• **Objective**: Print the lines below without any change, beginning at the line that contains "1568x772 pixels. Task: Select" and ending after the line that contains "point(170,224)".

• **Recorded data**:
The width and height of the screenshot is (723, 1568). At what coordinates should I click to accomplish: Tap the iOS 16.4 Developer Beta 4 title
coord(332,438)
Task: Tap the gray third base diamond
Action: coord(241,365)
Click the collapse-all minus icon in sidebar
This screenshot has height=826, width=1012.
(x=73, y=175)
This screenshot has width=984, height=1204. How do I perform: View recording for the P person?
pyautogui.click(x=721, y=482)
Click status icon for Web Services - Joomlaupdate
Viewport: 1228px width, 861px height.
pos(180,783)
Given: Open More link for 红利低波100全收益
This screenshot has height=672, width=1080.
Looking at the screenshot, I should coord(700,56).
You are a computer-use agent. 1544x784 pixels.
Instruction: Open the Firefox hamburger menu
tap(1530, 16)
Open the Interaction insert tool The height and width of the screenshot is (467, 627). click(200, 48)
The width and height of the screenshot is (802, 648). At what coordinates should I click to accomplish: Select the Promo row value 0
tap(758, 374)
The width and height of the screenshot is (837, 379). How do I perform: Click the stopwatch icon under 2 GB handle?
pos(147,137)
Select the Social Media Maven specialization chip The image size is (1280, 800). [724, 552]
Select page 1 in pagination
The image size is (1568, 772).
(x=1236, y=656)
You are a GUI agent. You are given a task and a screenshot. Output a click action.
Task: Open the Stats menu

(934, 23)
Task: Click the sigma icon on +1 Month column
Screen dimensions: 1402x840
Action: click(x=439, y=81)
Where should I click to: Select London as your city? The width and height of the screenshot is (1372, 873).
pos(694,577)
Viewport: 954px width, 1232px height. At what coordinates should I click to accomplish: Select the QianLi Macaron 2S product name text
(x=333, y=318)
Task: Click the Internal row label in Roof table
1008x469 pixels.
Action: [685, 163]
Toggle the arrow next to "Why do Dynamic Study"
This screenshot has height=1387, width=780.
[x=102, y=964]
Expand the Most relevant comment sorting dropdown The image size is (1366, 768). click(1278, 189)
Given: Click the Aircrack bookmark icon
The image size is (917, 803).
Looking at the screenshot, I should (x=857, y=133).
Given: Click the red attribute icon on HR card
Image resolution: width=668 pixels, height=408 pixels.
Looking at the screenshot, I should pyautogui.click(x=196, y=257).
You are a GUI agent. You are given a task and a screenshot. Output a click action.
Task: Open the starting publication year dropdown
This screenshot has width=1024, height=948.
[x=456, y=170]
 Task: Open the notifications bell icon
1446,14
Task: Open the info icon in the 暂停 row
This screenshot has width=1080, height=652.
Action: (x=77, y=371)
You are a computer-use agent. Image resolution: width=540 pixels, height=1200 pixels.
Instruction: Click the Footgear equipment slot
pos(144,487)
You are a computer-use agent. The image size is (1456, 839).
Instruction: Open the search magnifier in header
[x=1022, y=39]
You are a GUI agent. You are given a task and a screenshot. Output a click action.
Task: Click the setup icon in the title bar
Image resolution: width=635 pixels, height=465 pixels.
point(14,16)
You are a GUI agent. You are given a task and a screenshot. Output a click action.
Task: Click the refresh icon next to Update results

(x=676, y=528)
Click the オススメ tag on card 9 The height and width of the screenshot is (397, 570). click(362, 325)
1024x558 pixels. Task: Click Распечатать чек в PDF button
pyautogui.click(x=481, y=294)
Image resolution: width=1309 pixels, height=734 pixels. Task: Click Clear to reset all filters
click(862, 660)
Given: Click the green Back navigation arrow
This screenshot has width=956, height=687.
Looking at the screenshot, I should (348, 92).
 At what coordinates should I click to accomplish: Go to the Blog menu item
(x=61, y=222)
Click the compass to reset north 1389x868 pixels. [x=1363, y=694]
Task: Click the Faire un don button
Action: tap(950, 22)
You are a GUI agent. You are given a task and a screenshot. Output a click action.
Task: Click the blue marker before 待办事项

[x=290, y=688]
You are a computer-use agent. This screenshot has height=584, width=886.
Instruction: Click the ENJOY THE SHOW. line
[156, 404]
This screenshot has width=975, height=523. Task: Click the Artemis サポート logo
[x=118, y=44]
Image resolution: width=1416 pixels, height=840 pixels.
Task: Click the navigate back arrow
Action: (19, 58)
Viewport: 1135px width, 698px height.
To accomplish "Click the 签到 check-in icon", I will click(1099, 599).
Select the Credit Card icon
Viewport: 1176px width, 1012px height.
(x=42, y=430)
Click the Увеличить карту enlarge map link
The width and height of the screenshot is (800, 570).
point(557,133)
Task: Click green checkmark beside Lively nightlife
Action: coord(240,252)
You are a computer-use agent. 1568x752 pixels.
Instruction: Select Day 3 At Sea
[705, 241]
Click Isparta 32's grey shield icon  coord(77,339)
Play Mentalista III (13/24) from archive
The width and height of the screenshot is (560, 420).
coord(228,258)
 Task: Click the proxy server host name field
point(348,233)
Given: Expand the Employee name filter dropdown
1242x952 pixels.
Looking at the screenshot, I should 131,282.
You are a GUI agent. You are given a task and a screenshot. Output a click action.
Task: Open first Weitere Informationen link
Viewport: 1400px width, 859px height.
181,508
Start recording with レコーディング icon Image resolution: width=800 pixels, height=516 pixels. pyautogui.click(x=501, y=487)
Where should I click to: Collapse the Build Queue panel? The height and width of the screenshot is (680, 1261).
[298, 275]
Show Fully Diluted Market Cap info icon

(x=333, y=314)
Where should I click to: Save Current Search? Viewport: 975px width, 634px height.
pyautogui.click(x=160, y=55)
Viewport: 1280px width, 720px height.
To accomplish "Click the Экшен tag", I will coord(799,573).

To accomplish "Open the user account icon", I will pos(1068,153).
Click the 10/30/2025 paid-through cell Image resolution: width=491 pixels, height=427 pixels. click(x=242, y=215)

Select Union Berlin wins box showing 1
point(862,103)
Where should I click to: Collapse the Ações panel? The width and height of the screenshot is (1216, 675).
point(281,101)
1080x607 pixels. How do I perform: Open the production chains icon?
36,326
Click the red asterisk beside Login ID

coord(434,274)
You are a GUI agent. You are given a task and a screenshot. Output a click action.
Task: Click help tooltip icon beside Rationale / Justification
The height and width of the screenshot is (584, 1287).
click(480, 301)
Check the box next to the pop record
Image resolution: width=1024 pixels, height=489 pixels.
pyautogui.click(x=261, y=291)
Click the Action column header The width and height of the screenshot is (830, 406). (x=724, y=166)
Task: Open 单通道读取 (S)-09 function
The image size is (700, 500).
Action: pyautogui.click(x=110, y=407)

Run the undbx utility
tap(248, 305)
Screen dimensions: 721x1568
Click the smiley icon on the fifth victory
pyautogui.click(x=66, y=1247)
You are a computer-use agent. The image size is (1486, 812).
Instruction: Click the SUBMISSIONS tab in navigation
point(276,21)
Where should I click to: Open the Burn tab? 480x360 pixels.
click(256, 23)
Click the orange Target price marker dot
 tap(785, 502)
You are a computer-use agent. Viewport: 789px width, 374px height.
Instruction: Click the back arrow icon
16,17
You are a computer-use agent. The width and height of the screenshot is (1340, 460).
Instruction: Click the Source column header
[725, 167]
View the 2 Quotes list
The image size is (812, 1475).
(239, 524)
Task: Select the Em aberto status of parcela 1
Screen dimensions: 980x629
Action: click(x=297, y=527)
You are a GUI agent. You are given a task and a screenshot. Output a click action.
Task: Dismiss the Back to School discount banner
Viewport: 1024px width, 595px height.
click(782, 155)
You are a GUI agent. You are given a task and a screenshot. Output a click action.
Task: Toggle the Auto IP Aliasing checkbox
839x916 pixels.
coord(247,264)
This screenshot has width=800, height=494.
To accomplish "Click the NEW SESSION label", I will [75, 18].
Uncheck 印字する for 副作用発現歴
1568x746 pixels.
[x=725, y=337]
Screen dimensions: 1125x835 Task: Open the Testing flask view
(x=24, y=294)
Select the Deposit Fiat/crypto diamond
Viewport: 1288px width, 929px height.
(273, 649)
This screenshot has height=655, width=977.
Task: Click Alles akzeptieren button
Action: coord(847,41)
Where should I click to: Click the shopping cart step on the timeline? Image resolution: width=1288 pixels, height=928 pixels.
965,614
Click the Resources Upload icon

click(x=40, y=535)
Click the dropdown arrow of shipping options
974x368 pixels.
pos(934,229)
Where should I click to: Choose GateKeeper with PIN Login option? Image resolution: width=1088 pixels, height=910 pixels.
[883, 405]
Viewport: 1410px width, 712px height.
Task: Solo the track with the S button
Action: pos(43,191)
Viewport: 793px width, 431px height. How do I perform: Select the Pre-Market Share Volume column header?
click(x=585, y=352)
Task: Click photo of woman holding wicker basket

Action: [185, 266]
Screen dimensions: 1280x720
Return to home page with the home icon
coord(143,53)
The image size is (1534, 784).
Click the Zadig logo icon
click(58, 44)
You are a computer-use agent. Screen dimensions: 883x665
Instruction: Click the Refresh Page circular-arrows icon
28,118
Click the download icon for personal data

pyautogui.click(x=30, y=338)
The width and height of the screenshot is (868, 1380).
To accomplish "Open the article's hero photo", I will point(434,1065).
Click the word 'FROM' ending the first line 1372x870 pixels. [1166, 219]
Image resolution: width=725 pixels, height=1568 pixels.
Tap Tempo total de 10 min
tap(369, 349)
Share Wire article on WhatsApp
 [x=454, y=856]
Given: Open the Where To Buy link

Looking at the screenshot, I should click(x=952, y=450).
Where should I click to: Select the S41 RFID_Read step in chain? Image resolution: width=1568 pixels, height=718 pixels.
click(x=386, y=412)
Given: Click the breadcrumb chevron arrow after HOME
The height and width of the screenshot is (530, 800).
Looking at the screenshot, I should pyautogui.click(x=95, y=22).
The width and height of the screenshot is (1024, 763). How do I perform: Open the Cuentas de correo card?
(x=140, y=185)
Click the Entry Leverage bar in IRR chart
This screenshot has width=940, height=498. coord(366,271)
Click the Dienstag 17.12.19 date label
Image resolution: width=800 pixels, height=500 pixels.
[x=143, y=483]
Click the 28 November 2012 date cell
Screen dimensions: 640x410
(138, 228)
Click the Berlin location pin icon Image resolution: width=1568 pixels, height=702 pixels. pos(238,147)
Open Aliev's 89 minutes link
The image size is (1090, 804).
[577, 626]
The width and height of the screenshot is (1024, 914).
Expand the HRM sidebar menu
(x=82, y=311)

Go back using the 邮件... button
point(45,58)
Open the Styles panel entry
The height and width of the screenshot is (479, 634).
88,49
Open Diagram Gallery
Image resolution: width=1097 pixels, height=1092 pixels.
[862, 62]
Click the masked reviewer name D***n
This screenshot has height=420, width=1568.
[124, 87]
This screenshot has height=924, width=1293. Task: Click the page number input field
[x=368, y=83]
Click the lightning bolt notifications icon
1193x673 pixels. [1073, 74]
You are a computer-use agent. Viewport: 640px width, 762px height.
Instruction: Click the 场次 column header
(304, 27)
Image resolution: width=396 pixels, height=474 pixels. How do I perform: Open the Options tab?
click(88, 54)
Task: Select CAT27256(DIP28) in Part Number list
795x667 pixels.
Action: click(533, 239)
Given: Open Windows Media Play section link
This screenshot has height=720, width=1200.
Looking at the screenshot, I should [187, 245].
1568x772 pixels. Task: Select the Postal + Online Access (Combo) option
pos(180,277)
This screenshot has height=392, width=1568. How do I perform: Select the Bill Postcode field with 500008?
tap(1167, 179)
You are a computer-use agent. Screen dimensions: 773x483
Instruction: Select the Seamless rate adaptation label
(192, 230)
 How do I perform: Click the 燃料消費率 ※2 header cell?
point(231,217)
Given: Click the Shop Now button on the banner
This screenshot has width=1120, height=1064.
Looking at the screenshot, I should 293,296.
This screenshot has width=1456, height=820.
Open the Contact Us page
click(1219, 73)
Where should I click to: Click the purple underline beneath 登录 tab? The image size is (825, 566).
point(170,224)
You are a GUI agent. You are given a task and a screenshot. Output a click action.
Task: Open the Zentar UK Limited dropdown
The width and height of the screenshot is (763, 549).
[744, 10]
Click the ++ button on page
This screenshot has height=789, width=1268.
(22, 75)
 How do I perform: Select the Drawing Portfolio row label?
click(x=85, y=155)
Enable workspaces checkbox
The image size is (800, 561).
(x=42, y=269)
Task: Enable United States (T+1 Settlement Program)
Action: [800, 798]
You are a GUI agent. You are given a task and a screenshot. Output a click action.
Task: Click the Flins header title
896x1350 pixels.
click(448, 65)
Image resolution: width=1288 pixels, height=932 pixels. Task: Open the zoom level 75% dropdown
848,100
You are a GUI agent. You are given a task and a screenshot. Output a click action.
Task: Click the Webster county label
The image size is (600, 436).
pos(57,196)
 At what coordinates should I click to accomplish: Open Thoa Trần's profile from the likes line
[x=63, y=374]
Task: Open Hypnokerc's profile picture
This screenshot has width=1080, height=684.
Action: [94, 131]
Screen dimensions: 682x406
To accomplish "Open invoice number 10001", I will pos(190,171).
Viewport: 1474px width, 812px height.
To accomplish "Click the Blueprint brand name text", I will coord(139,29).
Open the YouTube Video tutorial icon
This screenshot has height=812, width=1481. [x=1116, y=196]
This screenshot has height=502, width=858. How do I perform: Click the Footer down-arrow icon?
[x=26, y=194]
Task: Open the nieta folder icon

• **The result**:
1568x772 pixels. Task: Select the Postal + Online Access (Combo) option
pos(180,277)
This screenshot has height=392, width=1568. How do I perform: Select the Bill Postcode field with 500008?
tap(1167, 179)
You are a computer-use agent. Screen dimensions: 773x483
Instruction: Select the Seamless rate adaptation label
(192, 230)
 How do I perform: Click the 燃料消費率 ※2 header cell?
point(231,217)
Given: Click the Shop Now button on the banner
This screenshot has width=1120, height=1064.
Looking at the screenshot, I should 293,296.
This screenshot has width=1456, height=820.
Open the Contact Us page
click(1219, 73)
Where should I click to: Click the purple underline beneath 登录 tab? The image size is (825, 566).
point(170,224)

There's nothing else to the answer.